British writer and filmmaker

Graham Bendel is a British writer and filmmaker. He has written for The Big Issue, New Statesman, Hotdog and Prospect.

==Films==
In 2005, he directed the documentary Billy Childish Is Dead, which was nominated for a British Independent Film Award and has been shown in Oslo, Montreal, Croatia, London and New York. Bendel has been described by Dazed and Confused as both "multi-talented" & a "creative crackerjack" and in 2019 completed a well-received documentary on Martin Newell & The Cleaners from Venus, which has so far played to several packed audiences in London, New York & Colchester. Bendel describes this film as the Third in his Lo-Fi trilogy of "rugged individuals".

Previous to this, Bendel made an independent documentary about Vic Godard and Subway Sect called Derailed Sense (featuring appearances from Luke Haines and Irvine Welsh). It was shown at the BFI, Hackney Picturehouse and venues in Scotland.

==Literature==
His debut novel is called A Nasty Piece Of Work, published by Fortune Teller Press. A Nasty Piece Of Work - "a quirky and highly original psychological thriller" - was published in a small initial quantity, featuring the artwork of writer Clive Barker.

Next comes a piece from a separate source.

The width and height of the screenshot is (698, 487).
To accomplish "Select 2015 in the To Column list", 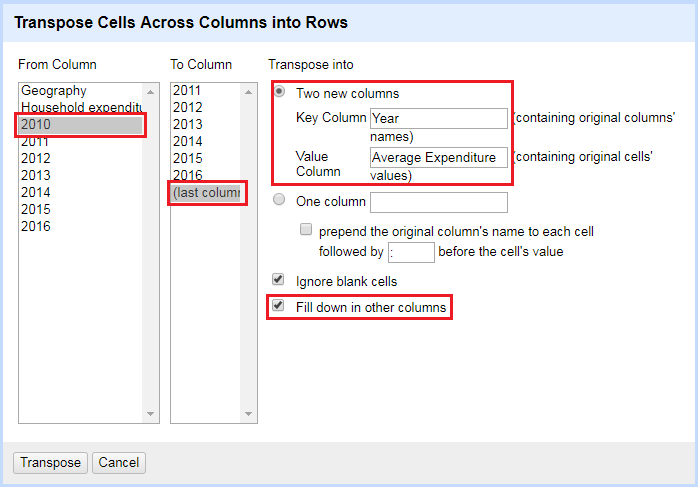I will click(187, 159).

His second novel, published by Fortune Teller Press in 2015, is called Dress Rehearsal Brags: An A-Z of Unpopular Culture. It is an encyclopedic examination of an everyman's life, traversing the 80s and 90s and including many instances of 'alternative culture'. The book has been reviewed by Louder Than War and Huck Magazine.

Bendel's third novel, published in 2021, is called The Comforter & other Rose-Tinted Struggles. This is also published by Fortune Teller Press.

==Poetry & other writing==
Bendel is the editor of two volumes of Poems For The Retired Nihilist, published by Fortune Teller Press. It was featured on "the must list" of The Guardian on 2 September 2005.

==Awards==
Bendel's first film, Billy Childish is Dead, was nominated for a British Independent Film Award in 2005.